6. Security or permission risk: Security or permission risk requires verification

  • Severity: medium
  • Finding: no_demo
  • User impact: May increase setup, validation, or first-run risk for the user.
  • Recommended check: Reproduce the official install and quickstart path in an isolated environment.
  • Evidence: risks.scoring_risks | https://github.com/MiguelMedeiros/unforgit

7. Security or permission risk: Security or permission risk requires verification

  • Severity: medium
  • Finding: Project evidence flags a security or permission risk.
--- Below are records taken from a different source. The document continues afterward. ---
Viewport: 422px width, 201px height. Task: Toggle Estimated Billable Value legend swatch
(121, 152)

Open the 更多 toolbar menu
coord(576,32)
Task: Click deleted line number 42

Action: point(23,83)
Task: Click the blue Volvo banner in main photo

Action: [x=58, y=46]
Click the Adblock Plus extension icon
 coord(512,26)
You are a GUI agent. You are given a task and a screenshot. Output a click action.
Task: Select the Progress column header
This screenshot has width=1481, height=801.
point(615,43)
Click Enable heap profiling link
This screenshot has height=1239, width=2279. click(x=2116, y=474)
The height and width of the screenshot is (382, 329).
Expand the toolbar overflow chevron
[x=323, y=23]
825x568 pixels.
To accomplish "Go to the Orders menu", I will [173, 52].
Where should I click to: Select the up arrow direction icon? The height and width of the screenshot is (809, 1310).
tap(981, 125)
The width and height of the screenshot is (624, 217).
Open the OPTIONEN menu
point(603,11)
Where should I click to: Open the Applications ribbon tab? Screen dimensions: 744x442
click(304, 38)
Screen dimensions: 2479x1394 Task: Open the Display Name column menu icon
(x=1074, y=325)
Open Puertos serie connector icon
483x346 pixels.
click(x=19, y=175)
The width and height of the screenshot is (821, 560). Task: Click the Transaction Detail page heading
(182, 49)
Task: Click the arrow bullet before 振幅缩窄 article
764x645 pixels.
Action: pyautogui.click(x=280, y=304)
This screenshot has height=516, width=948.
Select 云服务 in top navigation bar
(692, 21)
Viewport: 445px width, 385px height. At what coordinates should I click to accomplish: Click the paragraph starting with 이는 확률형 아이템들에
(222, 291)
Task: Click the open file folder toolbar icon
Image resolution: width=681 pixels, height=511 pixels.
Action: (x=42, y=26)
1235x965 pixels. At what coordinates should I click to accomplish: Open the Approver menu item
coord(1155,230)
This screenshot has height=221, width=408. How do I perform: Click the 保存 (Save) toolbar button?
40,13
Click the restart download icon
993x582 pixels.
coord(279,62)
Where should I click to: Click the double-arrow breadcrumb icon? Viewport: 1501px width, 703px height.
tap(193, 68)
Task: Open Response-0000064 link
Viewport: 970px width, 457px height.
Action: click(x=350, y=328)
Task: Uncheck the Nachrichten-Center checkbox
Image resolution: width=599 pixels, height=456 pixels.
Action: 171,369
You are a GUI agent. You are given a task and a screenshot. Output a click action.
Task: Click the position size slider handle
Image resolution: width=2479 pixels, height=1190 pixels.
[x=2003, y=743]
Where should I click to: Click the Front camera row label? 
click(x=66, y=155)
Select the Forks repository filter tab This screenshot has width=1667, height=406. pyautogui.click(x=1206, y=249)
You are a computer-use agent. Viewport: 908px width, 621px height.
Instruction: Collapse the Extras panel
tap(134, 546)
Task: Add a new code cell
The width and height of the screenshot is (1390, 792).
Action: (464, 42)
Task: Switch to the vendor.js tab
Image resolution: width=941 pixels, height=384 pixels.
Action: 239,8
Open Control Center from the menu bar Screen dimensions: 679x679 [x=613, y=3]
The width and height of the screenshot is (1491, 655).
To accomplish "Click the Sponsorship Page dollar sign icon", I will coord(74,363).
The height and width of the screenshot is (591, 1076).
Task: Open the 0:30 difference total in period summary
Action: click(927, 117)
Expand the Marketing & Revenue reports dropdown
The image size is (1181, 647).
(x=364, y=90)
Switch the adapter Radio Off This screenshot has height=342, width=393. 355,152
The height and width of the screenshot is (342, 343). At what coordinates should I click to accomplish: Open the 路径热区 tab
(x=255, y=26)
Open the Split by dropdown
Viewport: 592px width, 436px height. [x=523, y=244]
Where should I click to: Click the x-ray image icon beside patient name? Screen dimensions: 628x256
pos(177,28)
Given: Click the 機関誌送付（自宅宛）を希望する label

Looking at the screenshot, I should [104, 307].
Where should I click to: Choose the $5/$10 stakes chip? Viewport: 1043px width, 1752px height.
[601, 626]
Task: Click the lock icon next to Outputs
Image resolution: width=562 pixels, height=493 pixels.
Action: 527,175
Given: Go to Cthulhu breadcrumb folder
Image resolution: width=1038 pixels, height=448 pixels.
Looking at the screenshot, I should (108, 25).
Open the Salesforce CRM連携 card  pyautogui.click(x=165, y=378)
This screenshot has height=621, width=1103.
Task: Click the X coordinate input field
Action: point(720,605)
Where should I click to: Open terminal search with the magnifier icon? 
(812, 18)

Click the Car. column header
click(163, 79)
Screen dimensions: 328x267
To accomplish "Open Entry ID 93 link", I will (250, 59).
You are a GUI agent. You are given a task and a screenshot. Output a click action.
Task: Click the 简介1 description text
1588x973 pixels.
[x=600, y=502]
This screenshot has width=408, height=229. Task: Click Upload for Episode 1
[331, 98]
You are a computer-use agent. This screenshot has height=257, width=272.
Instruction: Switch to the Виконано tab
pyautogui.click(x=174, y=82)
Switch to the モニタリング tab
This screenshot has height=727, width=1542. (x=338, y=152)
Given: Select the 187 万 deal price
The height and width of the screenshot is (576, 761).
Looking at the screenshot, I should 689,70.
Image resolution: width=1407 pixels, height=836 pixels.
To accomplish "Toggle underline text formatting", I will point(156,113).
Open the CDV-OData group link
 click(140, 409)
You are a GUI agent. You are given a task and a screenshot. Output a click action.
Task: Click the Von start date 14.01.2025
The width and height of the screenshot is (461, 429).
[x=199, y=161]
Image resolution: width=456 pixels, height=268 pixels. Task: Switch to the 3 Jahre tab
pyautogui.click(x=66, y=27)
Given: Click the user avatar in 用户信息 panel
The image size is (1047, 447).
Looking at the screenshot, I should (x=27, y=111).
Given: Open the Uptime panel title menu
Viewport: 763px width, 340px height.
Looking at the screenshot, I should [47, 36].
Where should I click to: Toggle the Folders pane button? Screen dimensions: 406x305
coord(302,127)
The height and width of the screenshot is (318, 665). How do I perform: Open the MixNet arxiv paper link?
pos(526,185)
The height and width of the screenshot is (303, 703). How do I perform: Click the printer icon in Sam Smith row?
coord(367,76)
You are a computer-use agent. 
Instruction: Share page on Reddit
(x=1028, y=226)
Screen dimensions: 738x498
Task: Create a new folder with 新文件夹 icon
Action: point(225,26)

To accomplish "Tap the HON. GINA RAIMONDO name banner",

Review the linked source before relying on this workflow.
  • User impact: May increase setup, validation, or first-run risk for the user.
  • Recommended check: Reproduce the official install and quickstart path in an isolated environment.
  • Evidence: community_evidence:github | https://github.com/MiguelMedeiros/unforgit/issues/64

8. Maintenance risk: Maintenance risk requires verification

  • Severity: low
  • Finding: issue_or_pr_quality=unknown。
  • User impact: May increase setup, validation, or first-run risk for the user.
  • Recommended check: Reproduce the official install and quickstart path in an isolated environment.
  • Evidence: evidence.maintainer_signals | https://github.com/MiguelMedeiros/unforgit

9. Maintenance risk: Maintenance risk requires verification

  • Severity: low
  • Finding: release_recency=unknown。
  • User impact: May increase setup, validation, or first-run risk for the user.
  • Recommended check: Reproduce the official install and quickstart path in an isolated environment.
  • Evidence: evidence.maintainer_signals | https://github.com/MiguelMedeiros/unforgit

Source: Doramagic discovery, validation, and Project Pack records

Community Discussion Evidence

These external discussion links are review inputs, not standalone proof that the project is production-ready.

Sources 12

Count of project-level external discussion links exposed on this manual page.

Use Review before install

Open the linked issues or discussions before treating the pack as ready for your environment.

Community Discussion Evidence

Doramagic exposes project-level community discussion separately from official documentation. Review these links before using unforgit with real data or production workflows.